(Stored data entries)

________________

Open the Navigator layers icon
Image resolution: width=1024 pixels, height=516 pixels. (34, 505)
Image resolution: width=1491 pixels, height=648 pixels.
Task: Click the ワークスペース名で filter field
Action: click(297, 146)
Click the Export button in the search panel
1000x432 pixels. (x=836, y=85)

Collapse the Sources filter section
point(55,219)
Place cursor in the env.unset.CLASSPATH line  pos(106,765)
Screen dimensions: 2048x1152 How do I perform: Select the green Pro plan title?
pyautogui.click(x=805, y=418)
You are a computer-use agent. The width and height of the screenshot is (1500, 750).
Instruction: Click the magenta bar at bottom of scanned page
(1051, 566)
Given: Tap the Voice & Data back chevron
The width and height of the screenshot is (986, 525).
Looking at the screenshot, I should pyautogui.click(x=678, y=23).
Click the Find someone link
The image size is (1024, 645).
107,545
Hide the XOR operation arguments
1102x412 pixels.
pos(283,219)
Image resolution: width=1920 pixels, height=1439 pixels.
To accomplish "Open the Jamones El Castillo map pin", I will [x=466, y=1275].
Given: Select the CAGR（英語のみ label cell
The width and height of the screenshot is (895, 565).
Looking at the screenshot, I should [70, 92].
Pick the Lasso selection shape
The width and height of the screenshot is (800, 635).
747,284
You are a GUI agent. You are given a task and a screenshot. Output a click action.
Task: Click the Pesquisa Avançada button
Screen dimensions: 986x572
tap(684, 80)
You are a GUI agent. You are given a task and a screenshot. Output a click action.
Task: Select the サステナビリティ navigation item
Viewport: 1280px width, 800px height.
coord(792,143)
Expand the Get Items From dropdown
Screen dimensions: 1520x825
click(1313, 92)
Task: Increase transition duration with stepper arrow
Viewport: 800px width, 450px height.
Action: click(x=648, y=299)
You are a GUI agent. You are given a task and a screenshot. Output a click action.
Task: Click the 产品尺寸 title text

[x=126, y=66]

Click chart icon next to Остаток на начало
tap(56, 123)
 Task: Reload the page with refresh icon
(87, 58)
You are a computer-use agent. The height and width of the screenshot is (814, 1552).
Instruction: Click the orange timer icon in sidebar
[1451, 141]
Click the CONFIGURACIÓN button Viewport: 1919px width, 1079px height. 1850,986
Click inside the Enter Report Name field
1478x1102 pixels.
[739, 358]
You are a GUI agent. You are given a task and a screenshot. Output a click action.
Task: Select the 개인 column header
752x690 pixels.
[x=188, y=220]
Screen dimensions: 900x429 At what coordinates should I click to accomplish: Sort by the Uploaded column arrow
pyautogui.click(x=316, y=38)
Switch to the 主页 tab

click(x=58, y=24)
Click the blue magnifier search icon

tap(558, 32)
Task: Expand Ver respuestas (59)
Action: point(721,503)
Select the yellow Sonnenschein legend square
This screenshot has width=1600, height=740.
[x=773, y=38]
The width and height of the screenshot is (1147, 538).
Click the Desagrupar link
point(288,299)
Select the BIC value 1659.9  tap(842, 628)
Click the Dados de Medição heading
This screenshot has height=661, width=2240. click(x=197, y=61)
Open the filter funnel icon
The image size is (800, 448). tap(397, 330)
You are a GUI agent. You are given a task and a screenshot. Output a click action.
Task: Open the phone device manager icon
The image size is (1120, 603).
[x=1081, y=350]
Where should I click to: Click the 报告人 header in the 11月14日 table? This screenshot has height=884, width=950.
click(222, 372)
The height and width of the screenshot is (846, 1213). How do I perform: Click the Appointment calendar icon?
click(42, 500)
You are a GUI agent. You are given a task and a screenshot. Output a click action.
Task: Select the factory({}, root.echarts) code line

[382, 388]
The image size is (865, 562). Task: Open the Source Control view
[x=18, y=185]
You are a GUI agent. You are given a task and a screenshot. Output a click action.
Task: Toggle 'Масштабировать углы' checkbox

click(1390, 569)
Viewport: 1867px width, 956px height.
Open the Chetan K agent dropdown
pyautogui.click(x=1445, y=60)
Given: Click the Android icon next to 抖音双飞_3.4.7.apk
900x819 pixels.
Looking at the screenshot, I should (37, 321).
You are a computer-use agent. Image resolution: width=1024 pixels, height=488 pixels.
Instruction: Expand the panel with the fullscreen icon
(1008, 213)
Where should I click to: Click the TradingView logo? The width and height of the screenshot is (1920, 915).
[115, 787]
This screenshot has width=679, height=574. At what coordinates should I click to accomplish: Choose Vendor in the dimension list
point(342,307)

________________

Print the data word for word.

Open the Navigator layers icon
Image resolution: width=1024 pixels, height=516 pixels. (34, 505)
Image resolution: width=1491 pixels, height=648 pixels.
Task: Click the ワークスペース名で filter field
Action: click(297, 146)
Click the Export button in the search panel
1000x432 pixels. (x=836, y=85)

Collapse the Sources filter section
point(55,219)
Place cursor in the env.unset.CLASSPATH line  pos(106,765)
Screen dimensions: 2048x1152 How do I perform: Select the green Pro plan title?
pyautogui.click(x=805, y=418)
You are a computer-use agent. The width and height of the screenshot is (1500, 750).
Instruction: Click the magenta bar at bottom of scanned page
(1051, 566)
Given: Tap the Voice & Data back chevron
The width and height of the screenshot is (986, 525).
Looking at the screenshot, I should pyautogui.click(x=678, y=23).
Click the Find someone link
The image size is (1024, 645).
107,545
Hide the XOR operation arguments
1102x412 pixels.
pos(283,219)
Image resolution: width=1920 pixels, height=1439 pixels.
To accomplish "Open the Jamones El Castillo map pin", I will [x=466, y=1275].
Given: Select the CAGR（英語のみ label cell
The width and height of the screenshot is (895, 565).
Looking at the screenshot, I should [70, 92].
Pick the Lasso selection shape
The width and height of the screenshot is (800, 635).
747,284
You are a GUI agent. You are given a task and a screenshot. Output a click action.
Task: Click the Pesquisa Avançada button
Screen dimensions: 986x572
tap(684, 80)
You are a GUI agent. You are given a task and a screenshot. Output a click action.
Task: Select the サステナビリティ navigation item
Viewport: 1280px width, 800px height.
coord(792,143)
Expand the Get Items From dropdown
Screen dimensions: 1520x825
click(1313, 92)
Task: Increase transition duration with stepper arrow
Viewport: 800px width, 450px height.
Action: click(x=648, y=299)
You are a GUI agent. You are given a task and a screenshot. Output a click action.
Task: Click the 产品尺寸 title text

[x=126, y=66]

Click chart icon next to Остаток на начало
tap(56, 123)
 Task: Reload the page with refresh icon
(87, 58)
You are a computer-use agent. The height and width of the screenshot is (814, 1552).
Instruction: Click the orange timer icon in sidebar
[1451, 141]
Click the CONFIGURACIÓN button Viewport: 1919px width, 1079px height. 1850,986
Click inside the Enter Report Name field
1478x1102 pixels.
[739, 358]
You are a GUI agent. You are given a task and a screenshot. Output a click action.
Task: Select the 개인 column header
752x690 pixels.
[x=188, y=220]
Screen dimensions: 900x429 At what coordinates should I click to accomplish: Sort by the Uploaded column arrow
pyautogui.click(x=316, y=38)
Switch to the 主页 tab

click(x=58, y=24)
Click the blue magnifier search icon

tap(558, 32)
Task: Expand Ver respuestas (59)
Action: point(721,503)
Select the yellow Sonnenschein legend square
This screenshot has width=1600, height=740.
[x=773, y=38]
The width and height of the screenshot is (1147, 538).
Click the Desagrupar link
point(288,299)
Select the BIC value 1659.9  tap(842, 628)
Click the Dados de Medição heading
This screenshot has height=661, width=2240. click(x=197, y=61)
Open the filter funnel icon
The image size is (800, 448). tap(397, 330)
You are a GUI agent. You are given a task and a screenshot. Output a click action.
Task: Open the phone device manager icon
The image size is (1120, 603).
[x=1081, y=350]
Where should I click to: Click the 报告人 header in the 11月14日 table? This screenshot has height=884, width=950.
click(222, 372)
The height and width of the screenshot is (846, 1213). How do I perform: Click the Appointment calendar icon?
click(42, 500)
You are a GUI agent. You are given a task and a screenshot. Output a click action.
Task: Select the factory({}, root.echarts) code line

[382, 388]
The image size is (865, 562). Task: Open the Source Control view
[x=18, y=185]
You are a GUI agent. You are given a task and a screenshot. Output a click action.
Task: Toggle 'Масштабировать углы' checkbox

click(1390, 569)
Viewport: 1867px width, 956px height.
Open the Chetan K agent dropdown
pyautogui.click(x=1445, y=60)
Given: Click the Android icon next to 抖音双飞_3.4.7.apk
900x819 pixels.
Looking at the screenshot, I should (37, 321).
You are a computer-use agent. Image resolution: width=1024 pixels, height=488 pixels.
Instruction: Expand the panel with the fullscreen icon
(1008, 213)
Where should I click to: Click the TradingView logo? The width and height of the screenshot is (1920, 915).
[115, 787]
This screenshot has width=679, height=574. At what coordinates should I click to accomplish: Choose Vendor in the dimension list
point(342,307)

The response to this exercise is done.